Problem to solve
Recast the rows below as a Markdown table with the columns Number and Line. Give each row its number and its line, and skip any blank lines.

═════ Supplied data

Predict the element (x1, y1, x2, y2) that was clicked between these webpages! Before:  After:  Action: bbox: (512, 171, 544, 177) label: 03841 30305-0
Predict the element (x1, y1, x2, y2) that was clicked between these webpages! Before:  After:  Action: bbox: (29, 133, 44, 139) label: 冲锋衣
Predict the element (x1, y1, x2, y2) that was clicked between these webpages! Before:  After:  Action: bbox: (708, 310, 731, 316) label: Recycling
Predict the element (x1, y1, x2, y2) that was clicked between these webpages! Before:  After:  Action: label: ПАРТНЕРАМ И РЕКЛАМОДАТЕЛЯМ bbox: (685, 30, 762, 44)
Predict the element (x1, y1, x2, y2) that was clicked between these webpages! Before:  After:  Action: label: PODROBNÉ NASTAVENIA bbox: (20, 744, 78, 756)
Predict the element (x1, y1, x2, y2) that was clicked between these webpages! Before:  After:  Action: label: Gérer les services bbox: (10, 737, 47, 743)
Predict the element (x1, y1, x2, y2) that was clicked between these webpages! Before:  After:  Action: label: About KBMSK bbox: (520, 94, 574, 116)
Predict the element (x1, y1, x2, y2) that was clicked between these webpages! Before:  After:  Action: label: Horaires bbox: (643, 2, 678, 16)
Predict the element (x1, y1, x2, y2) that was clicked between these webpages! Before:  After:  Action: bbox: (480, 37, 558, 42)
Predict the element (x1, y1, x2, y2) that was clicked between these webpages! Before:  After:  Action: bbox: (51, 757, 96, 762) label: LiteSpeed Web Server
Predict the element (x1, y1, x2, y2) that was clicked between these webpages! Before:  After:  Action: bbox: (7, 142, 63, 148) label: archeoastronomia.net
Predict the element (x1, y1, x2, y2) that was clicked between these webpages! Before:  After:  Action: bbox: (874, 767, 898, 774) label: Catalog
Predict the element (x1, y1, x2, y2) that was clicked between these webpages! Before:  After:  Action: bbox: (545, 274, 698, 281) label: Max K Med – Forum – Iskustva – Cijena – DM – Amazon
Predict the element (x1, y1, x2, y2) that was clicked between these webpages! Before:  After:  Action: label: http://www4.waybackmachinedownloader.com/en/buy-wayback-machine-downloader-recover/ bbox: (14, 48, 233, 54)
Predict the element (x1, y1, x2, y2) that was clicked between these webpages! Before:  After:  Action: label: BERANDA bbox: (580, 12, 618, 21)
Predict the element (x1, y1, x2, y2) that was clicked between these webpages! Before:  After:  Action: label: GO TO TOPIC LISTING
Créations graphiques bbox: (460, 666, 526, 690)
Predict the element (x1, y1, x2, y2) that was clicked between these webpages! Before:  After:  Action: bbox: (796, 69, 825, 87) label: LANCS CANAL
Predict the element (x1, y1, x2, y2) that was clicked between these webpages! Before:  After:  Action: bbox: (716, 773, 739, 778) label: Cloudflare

══════════

Full solution
| Number | Line |
|---|---|
| 1 | Predict the element (x1, y1, x2, y2) that was clicked between these webpages! Before:  After:  Action: bbox: (512, 171, 544, 177) label: 03841 30305-0 |
| 2 | Predict the element (x1, y1, x2, y2) that was clicked between these webpages! Before:  After:  Action: bbox: (29, 133, 44, 139) label: 冲锋衣 |
| 3 | Predict the element (x1, y1, x2, y2) that was clicked between these webpages! Before:  After:  Action: bbox: (708, 310, 731, 316) label: Recycling |
| 4 | Predict the element (x1, y1, x2, y2) that was clicked between these webpages! Before:  After:  Action: label: ПАРТНЕРАМ И РЕКЛАМОДАТЕЛЯМ bbox: (685, 30, 762, 44) |
| 5 | Predict the element (x1, y1, x2, y2) that was clicked between these webpages! Before:  After:  Action: label: PODROBNÉ NASTAVENIA bbox: (20, 744, 78, 756) |
| 6 | Predict the element (x1, y1, x2, y2) that was clicked between these webpages! Before:  After:  Action: label: Gérer les services bbox: (10, 737, 47, 743) |
| 7 | Predict the element (x1, y1, x2, y2) that was clicked between these webpages! Before:  After:  Action: label: About KBMSK bbox: (520, 94, 574, 116) |
| 8 | Predict the element (x1, y1, x2, y2) that was clicked between these webpages! Before:  After:  Action: label: Horaires bbox: (643, 2, 678, 16) |
| 9 | Predict the element (x1, y1, x2, y2) that was clicked between these webpages! Before:  After:  Action: bbox: (480, 37, 558, 42) |
| 10 | Predict the element (x1, y1, x2, y2) that was clicked between these webpages! Before:  After:  Action: bbox: (51, 757, 96, 762) label: LiteSpeed Web Server |
| 11 | Predict the element (x1, y1, x2, y2) that was clicked between these webpages! Before:  After:  Action: bbox: (7, 142, 63, 148) label: archeoastronomia.net |
| 12 | Predict the element (x1, y1, x2, y2) that was clicked between these webpages! Before:  After:  Action: bbox: (874, 767, 898, 774) label: Catalog |
| 13 | Predict the element (x1, y1, x2, y2) that was clicked between these webpages! Before:  After:  Action: bbox: (545, 274, 698, 281) label: Max K Med – Forum – Iskustva – Cijena – DM – Amazon |
| 14 | Predict the element (x1, y1, x2, y2) that was clicked between these webpages! Before:  After:  Action: label: http://www4.waybackmachinedownloader.com/en/buy-wayback-machine-downloader-recover/ bbox: (14, 48, 233, 54) |
| 15 | Predict the element (x1, y1, x2, y2) that was clicked between these webpages! Before:  After:  Action: label: BERANDA bbox: (580, 12, 618, 21) |
| 16 | Predict the element (x1, y1, x2, y2) that was clicked between these webpages! Before:  After:  Action: label: GO TO TOPIC LISTING |
| 17 | Créations graphiques bbox: (460, 666, 526, 690) |
| 18 | Predict the element (x1, y1, x2, y2) that was clicked between these webpages! Before:  After:  Action: bbox: (796, 69, 825, 87) label: LANCS CANAL |
| 19 | Predict the element (x1, y1, x2, y2) that was clicked between these webpages! Before:  After:  Action: bbox: (716, 773, 739, 778) label: Cloudflare |